A U.S. Senator is without a home.
At least for now, U.S. Senator Chris Murphy does not have property in our state that he can call his own.
Yet he still represents Connecticut and does not expect that to change anytime soon.
This is not without precedent. It has happened before but does not happen often.
Senator Murphy explained this week how he got to this point.
“We sold our house in Cheshire to try to get a little closer to family. We sold it a little bit faster than we thought and so we’re looking for a new place,” he said.
Senator Murphy said his family spent the majority of its time in Old Lyme at his parents’ home since selling his home in Cheshire.
He now has property in Washington, D.C., where he, his wife and young children live, however, ”I’ve lived in Connecticut all my life. My parents grew up here. I plan to live in Connecticut the rest of my life. This is obviously a really, really special place to me and my family,” he said.

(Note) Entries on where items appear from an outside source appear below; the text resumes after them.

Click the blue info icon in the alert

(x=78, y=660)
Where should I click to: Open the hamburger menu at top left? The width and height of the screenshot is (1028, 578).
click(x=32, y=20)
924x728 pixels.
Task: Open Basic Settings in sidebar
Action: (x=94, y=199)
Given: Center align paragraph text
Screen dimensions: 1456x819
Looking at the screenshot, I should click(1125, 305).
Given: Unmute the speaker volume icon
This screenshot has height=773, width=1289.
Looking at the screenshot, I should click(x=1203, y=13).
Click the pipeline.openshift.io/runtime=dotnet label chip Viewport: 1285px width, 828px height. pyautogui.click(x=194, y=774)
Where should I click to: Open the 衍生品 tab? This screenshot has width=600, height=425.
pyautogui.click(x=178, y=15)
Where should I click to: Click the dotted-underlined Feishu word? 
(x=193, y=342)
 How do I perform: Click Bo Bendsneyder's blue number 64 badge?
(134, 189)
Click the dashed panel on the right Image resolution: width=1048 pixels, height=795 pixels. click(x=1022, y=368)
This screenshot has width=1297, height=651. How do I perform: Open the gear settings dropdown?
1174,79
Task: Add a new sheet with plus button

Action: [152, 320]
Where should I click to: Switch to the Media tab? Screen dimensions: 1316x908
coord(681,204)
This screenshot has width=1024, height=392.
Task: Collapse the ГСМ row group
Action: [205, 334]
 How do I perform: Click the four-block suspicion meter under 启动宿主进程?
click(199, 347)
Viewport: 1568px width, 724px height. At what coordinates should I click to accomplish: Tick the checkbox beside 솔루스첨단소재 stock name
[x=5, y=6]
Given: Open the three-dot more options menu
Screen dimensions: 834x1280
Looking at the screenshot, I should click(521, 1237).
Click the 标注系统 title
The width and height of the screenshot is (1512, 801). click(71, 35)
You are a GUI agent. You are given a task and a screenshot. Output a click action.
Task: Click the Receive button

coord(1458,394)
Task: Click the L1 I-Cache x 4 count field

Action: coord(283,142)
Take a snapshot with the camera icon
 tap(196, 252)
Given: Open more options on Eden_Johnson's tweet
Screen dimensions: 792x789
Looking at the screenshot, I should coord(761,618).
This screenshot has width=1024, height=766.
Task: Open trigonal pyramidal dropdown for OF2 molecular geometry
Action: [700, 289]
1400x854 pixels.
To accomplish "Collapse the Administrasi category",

Just a few years ago, the Congressional Research Service filed a report on qualifications for members of Congress.
It said the constitution requires them to be “inhabitants” of the district or state they represent only at the time of election.
We found a bunch of other cases just in the past similar to Senator Murphy’s.
There have been accounts of members of Congress on both sides of the political aisle who have listed their parents’ homes in their home states as their primary residences and one who simply lived in hotels when he returned to his district.